6. D'autre part, si, à défaut de preuve de sa notification, le titre de perception du 5 septembre 2001 n'a pu interrompre le cours de la prescription relative à l'action en consignation de la somme résultant de l'arrêté du 19 juillet 2001, la prescription trentenaire n'était pas acquise lorsqu'a été notifié le 29 avril 2011 un commandement de payer du 18 avril 2011, qui a interrompu le cours de la prescription, alors réduite à cinq ans à compter de l'entrée en vigueur de la loi du 17 juin 2008. Dans ces conditions, la prescription de cinq ans prévue à l'article 2224 du code civil n'était pas acquise lors de la notification de la mise en demeure du 11 juin 2015, notifiée au plus tard le 15 juillet 2015, date du courrier d'opposition à poursuite.
7. En deuxième lieu, aux termes de l'article 118 du décret du 7 novembre 2012 : " Avant de saisir la juridiction compétente, le redevable doit adresser une réclamation appuyée de toutes justifications utiles au comptable chargé du recouvrement de l'ordre de recouvrer. La réclamation doit être déposée, sous peine de nullité : 1° En cas d'opposition à l'exécution d'un titre de perception, dans les deux mois qui suivent la notification de ce titre ou du premier acte de poursuite qui procède du titre en cause ; 2° En cas d'opposition à poursuites, dans les deux mois qui suivent la notification de l'acte de poursuite (...) ".

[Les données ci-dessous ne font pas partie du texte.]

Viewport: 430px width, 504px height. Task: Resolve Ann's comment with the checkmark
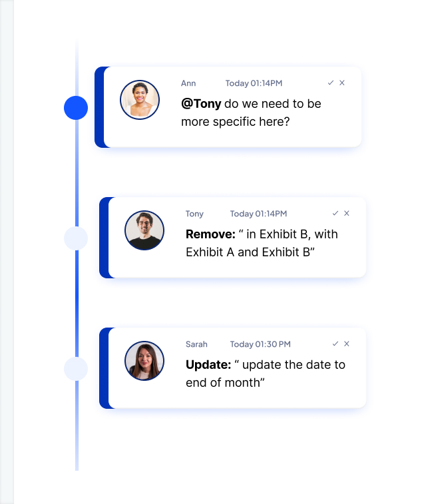coord(331,83)
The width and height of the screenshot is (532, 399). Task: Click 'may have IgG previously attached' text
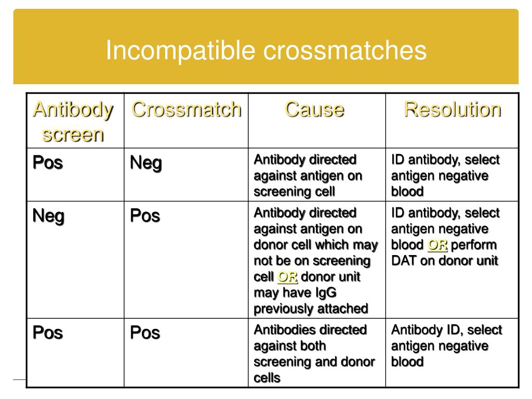pos(311,301)
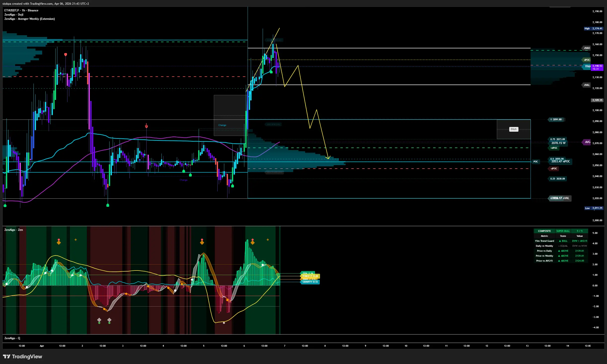
Task: Click the TradingView logo at bottom left
Action: pyautogui.click(x=22, y=357)

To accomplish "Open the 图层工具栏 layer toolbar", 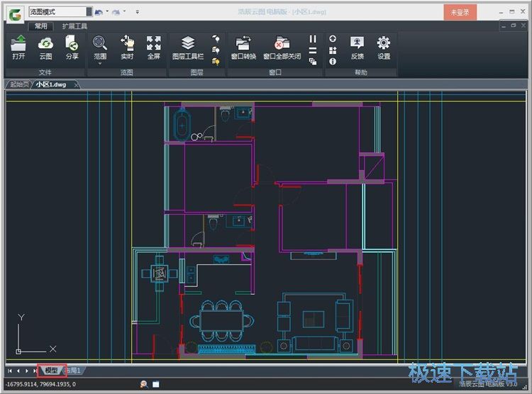I will point(188,44).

8. Il ressort de sa réclamation préalable du 15 juillet 2015 que si la société Progalva a mentionné l'ensemble des sommes portées dans la mise en demeure de payer du 11 juin 2015, elle n'a contesté et justifié de sa contestation qu'en ce qui concerne la somme de 60 979,61 euros issue du titre de perception du 5 septembre 2001 et n'a ni contesté l'existence du commandement de payer du 26 avril 2012 ni invoqué la prescription de la somme de 1 829 euros. Elle n'a d'ailleurs pas plus présenté de moyens relatifs à ce commandement de payer en première instance. Dans ces conditions, à défaut de réclamation préalable appuyée de toutes justifications utiles présentée au comptable chargé du recouvrement conformément aux dispositions de l'article 118 du décret du 7 novembre 2012, les moyens tirés de ce que l'action en recouvrement serait prescrite en ce qui concerne la somme de 1 829 euros, dès lors que l'existence et la notification de ce commandement ne seraient pas établies, doivent être écartés comme irrecevables.

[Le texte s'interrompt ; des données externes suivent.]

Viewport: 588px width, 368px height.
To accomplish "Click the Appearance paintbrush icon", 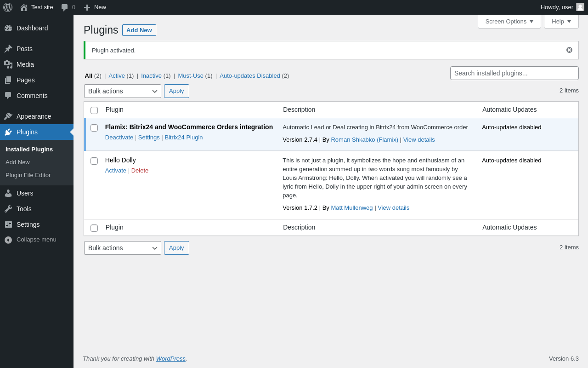I will point(8,116).
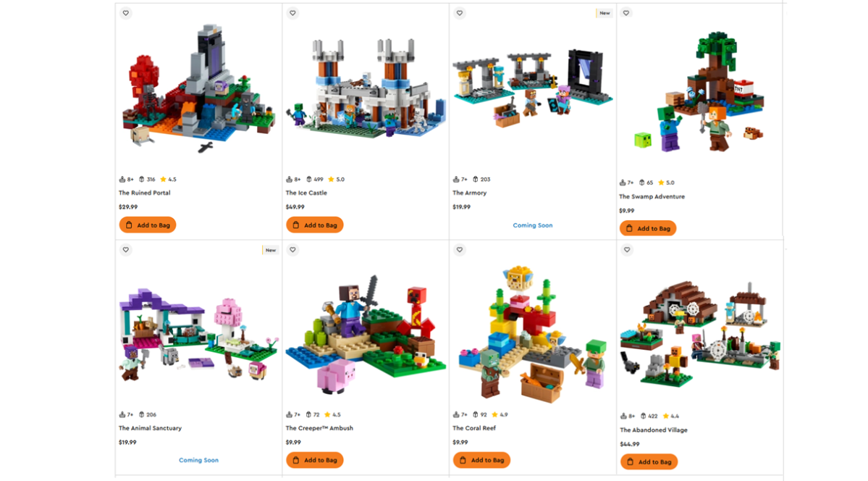View The Ice Castle product image
Screen dimensions: 868x481
[x=366, y=88]
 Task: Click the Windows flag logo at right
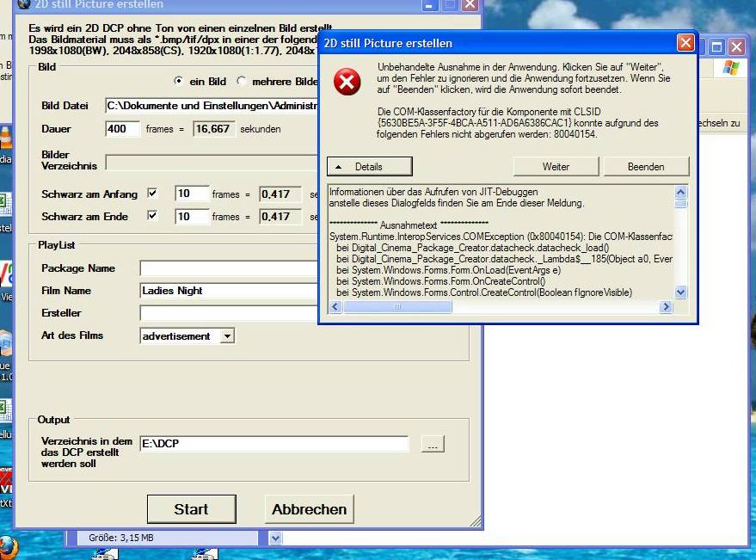tap(731, 68)
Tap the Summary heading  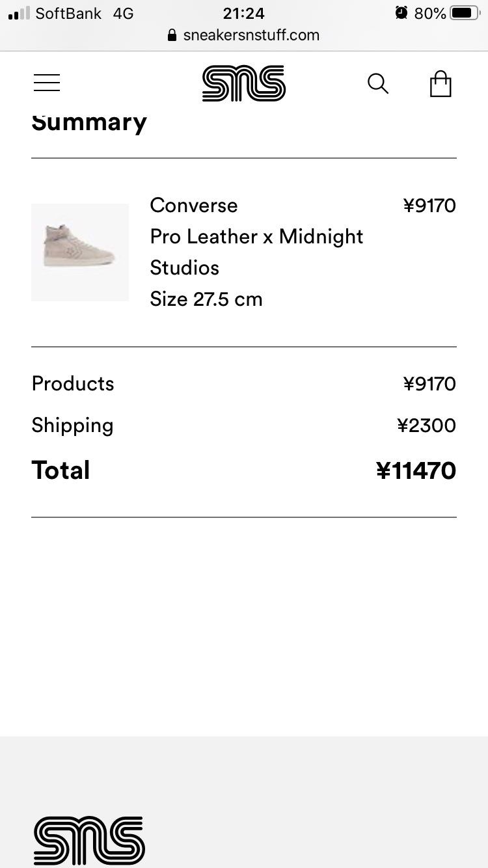pos(89,122)
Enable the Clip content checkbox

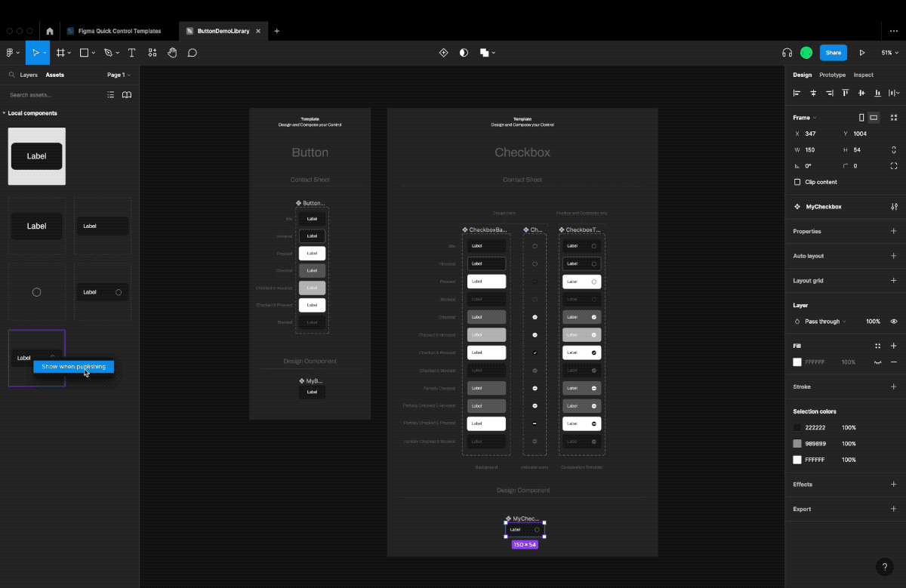pyautogui.click(x=797, y=182)
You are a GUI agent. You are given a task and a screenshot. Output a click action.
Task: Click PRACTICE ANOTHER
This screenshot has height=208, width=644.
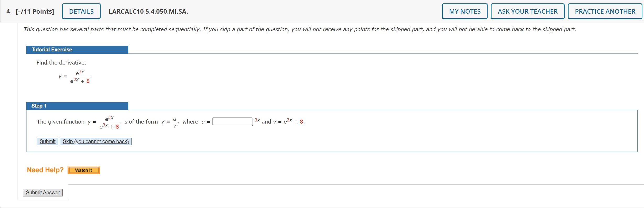(604, 11)
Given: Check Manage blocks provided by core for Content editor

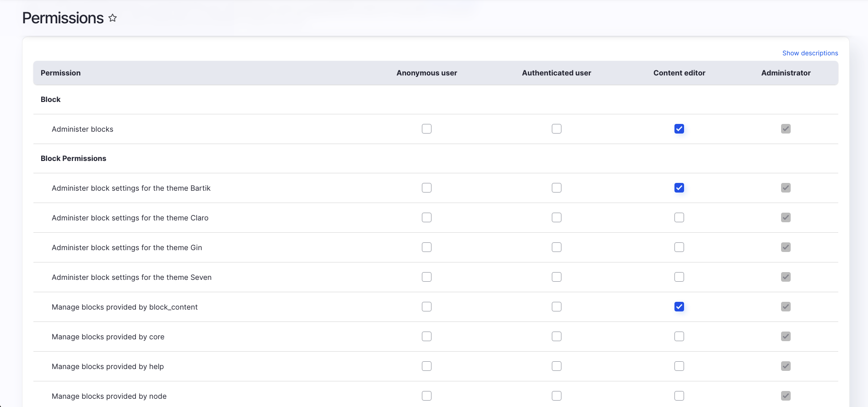Looking at the screenshot, I should click(679, 337).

9. En troisième lieu, la mise en demeure de payer du 11 juin 2015 n'a pas été prise pour l'application de l'arrêté de consignation du 19 juillet 2001, qui n'en constitue pas la base légale et est au demeurant définitif. En outre, la mise en demeure de payer, qui aurait pu être évitée si la société Progalva s'était acquittée des sommes mises à sa charge, n'a pas été émise dans le but exclusif de consigner les sommes mentionnées par l'arrêté du préfet de Seine-et-Marne du 19 juillet 2001 mais en vue d'obtenir le paiement des sommes dont cette société restait redevable. Elle ne peut dès lors être regardée comme une phase d'une opération complexe. La société Progalva n'est ainsi pas recevable à exciper de l'illégalité de cet arrêté devenu définitif à l'appui de sa contestation de la mise en demeure.
10. Il résulte de tout ce qui précède que la société Progalva n'est pas fondée à soutenir que c'est à tort que, par le jugement attaqué, le tribunal administratif de Melun a rejeté sa demande. Ses conclusions à fin d'annulation doivent dès lors être rejetées.

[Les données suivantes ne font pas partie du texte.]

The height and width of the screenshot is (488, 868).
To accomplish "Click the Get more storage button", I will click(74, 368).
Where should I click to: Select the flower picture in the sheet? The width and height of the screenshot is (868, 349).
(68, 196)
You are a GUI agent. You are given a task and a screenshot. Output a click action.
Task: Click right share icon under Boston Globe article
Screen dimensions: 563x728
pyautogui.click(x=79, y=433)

Sur les frais liés au litige :
11. Aux termes de l'article L. 761-1 du code de justice administrative : " Dans toutes les instances, le juge condamne la partie tenue aux dépens ou, à défaut, la partie perdante, à payer à l'autre partie la somme qu'il détermine, au titre des frais exposés et non compris dans les dépens. Le juge tient compte de l'équité ou de la situation économique de la partie condamnée. Il peut, même d'office, pour des raisons tirées des mêmes considérations, dire qu'il n'y a pas lieu à cette condamnation ".
12. Les dispositions précitées de l'article L. 761-1 du code de justice administrative font obstacle à ce que soit mise à la charge de l'Etat, qui n'est pas la partie perdante dans la présente instance, la somme que la société Progalva demande au titre des frais qu'elle a exposés.
DÉCIDE :
Article 1er : La requête de la société Progalva est rejetée.
Article 2 : Le présent arrêt sera notifié à la société Progalva, au ministre de la transition écologique et solidaire et au ministre de l'action et des comptes publics.
Copie en sera adressée au préfet de Seine-et-Marne.
Délibéré après l'audience du 24 octobre 2019, à laquelle siégeaient :
- Mme C..., présidente de chambre,
- M. Diémert, président-assesseur,
- M. D..., premier conseiller.
Lu en audience publique, le 21 novembre 2019.
Le rapporteur,
F. D...La présidente,
S. C...Le greffier,
M. A...La République mande et ordonne au ministre de l'action et des comptes publics en ce qui le concerne ou à tous huissiers de justice à ce requis en ce qui concerne les voies de droit commun contre les parties privées, de pourvoir à l'exécution de la présente décision.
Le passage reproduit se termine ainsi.